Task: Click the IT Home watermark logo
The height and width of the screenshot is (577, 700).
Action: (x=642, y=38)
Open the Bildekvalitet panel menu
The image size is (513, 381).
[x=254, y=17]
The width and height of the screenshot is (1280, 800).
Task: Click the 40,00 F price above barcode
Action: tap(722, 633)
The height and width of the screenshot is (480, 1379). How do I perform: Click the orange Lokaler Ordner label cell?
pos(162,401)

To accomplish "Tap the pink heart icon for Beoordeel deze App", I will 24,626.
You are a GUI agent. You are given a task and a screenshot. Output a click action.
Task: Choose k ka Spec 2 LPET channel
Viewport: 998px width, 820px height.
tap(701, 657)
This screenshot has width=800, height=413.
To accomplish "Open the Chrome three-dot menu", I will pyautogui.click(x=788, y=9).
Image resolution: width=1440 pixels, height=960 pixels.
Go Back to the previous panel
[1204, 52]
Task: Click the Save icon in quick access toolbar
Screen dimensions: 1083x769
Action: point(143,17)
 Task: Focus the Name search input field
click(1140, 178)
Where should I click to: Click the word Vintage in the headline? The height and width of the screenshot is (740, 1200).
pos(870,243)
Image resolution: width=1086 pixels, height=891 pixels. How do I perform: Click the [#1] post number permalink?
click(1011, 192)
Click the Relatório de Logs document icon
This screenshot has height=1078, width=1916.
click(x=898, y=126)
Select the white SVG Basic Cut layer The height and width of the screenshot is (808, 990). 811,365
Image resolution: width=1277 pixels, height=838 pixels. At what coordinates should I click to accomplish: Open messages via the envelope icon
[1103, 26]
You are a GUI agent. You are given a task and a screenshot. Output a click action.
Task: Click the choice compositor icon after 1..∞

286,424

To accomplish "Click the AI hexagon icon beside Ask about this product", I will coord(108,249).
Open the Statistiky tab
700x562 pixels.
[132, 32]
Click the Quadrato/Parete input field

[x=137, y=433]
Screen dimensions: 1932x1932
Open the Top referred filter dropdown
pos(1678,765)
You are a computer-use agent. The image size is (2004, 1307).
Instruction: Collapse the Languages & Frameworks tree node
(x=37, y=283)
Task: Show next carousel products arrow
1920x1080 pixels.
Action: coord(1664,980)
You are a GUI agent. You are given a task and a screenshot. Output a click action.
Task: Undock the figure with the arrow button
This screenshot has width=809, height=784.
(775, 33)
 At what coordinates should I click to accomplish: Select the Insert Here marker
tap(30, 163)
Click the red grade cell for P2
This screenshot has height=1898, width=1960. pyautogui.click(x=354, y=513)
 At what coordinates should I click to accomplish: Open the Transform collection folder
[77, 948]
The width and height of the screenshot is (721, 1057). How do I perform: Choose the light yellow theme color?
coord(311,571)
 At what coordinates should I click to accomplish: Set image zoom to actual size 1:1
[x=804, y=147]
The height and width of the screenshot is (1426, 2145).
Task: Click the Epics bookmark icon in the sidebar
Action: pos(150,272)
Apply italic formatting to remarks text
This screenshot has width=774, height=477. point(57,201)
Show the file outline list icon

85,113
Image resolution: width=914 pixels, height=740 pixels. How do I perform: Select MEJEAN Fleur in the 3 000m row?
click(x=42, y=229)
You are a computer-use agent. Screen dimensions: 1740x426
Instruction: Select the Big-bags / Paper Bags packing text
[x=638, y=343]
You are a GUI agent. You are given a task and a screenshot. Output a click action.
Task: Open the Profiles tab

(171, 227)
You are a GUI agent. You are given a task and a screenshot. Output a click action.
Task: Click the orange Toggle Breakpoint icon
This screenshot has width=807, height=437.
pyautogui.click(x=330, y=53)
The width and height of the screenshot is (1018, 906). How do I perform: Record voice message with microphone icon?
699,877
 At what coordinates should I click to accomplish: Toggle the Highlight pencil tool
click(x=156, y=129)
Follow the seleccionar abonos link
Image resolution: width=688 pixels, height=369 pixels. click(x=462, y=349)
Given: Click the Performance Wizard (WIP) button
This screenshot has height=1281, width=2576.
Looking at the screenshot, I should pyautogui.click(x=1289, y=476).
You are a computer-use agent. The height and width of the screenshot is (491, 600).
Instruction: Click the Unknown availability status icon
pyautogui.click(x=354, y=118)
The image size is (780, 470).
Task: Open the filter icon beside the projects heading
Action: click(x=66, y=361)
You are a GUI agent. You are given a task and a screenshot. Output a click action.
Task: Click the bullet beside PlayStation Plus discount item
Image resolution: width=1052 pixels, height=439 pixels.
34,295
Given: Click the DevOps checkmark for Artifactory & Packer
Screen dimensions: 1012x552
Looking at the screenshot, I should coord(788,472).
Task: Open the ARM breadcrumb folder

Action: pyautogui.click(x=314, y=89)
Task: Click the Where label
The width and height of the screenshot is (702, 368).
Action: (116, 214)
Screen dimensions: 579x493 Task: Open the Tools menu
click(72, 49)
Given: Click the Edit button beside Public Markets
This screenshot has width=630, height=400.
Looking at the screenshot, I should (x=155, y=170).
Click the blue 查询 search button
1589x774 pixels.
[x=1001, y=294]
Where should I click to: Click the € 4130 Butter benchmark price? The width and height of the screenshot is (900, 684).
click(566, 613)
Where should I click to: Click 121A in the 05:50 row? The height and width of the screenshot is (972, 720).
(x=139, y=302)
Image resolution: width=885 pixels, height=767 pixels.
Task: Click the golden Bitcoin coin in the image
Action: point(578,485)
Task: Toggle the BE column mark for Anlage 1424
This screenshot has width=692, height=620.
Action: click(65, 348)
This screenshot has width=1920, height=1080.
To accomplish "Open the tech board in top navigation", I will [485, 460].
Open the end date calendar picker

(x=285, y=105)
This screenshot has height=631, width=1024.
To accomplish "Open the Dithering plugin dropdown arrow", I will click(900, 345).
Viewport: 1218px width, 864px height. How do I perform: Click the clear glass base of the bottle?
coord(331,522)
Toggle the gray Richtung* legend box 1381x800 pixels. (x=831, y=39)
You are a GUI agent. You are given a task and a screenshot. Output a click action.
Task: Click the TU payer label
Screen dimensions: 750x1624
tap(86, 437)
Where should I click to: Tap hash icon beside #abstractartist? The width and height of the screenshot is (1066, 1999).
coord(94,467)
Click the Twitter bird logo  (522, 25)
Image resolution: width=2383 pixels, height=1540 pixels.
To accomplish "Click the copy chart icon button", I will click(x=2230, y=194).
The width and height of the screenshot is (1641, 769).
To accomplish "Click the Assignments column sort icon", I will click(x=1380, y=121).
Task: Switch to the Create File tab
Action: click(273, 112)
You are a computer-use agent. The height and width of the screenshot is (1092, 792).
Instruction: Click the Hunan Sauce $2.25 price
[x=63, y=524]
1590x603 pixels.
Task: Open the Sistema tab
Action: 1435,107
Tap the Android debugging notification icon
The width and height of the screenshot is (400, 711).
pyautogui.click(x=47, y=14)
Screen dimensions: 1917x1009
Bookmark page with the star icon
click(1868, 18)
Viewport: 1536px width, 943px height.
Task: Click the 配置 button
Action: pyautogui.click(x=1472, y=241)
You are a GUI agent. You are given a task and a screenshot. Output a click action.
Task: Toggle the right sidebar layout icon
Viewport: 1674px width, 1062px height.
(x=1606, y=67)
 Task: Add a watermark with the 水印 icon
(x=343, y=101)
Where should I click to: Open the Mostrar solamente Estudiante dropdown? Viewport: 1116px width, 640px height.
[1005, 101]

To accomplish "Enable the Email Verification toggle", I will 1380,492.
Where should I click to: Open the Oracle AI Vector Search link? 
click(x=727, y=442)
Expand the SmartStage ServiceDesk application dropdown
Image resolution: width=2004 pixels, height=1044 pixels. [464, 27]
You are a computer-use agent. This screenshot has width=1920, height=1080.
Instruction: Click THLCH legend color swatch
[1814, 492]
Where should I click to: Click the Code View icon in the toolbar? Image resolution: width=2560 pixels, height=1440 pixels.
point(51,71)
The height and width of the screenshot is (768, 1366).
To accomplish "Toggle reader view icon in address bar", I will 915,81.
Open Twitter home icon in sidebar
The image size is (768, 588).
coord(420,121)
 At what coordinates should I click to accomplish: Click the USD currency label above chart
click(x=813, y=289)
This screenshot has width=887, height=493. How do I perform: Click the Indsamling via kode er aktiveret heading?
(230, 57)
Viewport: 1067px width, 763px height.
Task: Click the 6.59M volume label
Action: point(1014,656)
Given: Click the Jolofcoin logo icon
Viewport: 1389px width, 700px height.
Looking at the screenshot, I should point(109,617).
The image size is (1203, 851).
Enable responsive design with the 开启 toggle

━━━━

▸ **GIVEN INSTRUCTION**:
Reproduce the listing word for word, from its first line through the line that contains "Action: tap(722, 633)", including that line.

▸ **TASK RESULT**:
Task: Click the IT Home watermark logo
The height and width of the screenshot is (577, 700).
Action: (x=642, y=38)
Open the Bildekvalitet panel menu
The image size is (513, 381).
[x=254, y=17]
The width and height of the screenshot is (1280, 800).
Task: Click the 40,00 F price above barcode
Action: tap(722, 633)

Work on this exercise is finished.